Claude Pinoteau, le Silencieux a la parole

Le cinéma, il est tombé dedans quand il était petit. Son père était régisseur et le jeune Claude a commencé comme coursier pour Julien Duvivier. Il est ensuite devenu accessoiriste, régisseur de plateau puis assistant de Jean Cocteau, Jean-Pierre Melville, René Clair… Excusez du peu. Un jour, Lino Ventura lui a proposé de passer à la réalisation. Ce fut Le silencieux.
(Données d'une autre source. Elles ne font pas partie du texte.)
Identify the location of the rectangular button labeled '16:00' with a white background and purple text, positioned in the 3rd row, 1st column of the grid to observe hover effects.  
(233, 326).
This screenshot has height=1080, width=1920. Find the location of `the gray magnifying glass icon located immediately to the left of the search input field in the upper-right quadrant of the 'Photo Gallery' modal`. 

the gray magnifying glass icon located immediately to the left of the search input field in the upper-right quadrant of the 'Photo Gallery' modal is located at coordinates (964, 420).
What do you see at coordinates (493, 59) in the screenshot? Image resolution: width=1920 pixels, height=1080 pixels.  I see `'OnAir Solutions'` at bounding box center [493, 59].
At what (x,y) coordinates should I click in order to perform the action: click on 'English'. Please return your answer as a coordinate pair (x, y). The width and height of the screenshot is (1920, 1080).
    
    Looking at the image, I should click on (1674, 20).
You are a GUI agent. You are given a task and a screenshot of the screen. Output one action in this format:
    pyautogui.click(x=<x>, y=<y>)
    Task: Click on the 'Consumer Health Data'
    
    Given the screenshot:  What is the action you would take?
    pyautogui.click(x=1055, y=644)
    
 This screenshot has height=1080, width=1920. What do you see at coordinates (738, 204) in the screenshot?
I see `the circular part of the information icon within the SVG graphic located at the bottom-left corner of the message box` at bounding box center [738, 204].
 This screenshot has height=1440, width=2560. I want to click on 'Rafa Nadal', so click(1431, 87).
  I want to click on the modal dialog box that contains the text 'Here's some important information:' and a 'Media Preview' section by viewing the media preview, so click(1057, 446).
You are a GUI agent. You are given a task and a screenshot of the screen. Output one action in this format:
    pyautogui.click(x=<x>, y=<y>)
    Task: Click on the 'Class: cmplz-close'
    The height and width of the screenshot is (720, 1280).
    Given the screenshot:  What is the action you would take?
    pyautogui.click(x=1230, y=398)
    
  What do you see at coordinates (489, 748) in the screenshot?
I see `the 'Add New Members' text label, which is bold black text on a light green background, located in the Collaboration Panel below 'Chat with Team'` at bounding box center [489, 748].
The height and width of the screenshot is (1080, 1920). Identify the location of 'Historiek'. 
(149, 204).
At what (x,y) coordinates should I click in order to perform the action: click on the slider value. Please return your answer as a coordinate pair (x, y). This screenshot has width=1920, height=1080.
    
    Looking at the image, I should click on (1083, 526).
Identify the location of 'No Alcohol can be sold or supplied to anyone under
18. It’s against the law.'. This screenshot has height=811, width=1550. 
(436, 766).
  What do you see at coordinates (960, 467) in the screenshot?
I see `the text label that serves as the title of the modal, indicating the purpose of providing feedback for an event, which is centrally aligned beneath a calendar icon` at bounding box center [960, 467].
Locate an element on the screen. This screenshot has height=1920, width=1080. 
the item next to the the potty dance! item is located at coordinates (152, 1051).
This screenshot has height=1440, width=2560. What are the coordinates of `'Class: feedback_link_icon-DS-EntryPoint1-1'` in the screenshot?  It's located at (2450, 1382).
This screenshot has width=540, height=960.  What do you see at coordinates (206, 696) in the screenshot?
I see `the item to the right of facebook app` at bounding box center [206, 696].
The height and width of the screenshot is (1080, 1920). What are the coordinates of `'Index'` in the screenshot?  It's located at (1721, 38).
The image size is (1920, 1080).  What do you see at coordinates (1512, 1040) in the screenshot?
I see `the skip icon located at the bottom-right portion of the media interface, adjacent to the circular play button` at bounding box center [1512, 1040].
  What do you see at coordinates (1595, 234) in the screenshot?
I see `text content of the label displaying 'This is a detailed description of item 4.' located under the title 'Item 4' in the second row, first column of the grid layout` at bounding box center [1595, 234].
Puis, il y a eu La gifle, La boum… On doit à Claude Pinoteau de beaux moments de cinéma populaire qui sont dans toutes les mémoires.

C’est un homme modeste et consciencieux, qui a l’amour du travail bien fait et qui a réalisé des films plus personnels qu’il n’y paraît, sans chercher à imiter ses maîtres et qui a rencontré le succès parce qu’il était sincère.

Au cours de notre conversation, il était soucieux de ne pas ennuyer les auditeurs : « Je n’ai pas été trop long ? » me demandait-il avec inquiétude. Non, il était parfait. Et s’il s’est écarté des plateaux de cinéma, il n’en est pas moins inactif. Après l’émission, il filait rencontrer des étudiants et transmettre sa passion du cinéma. Un cinéma généreux ; à son image.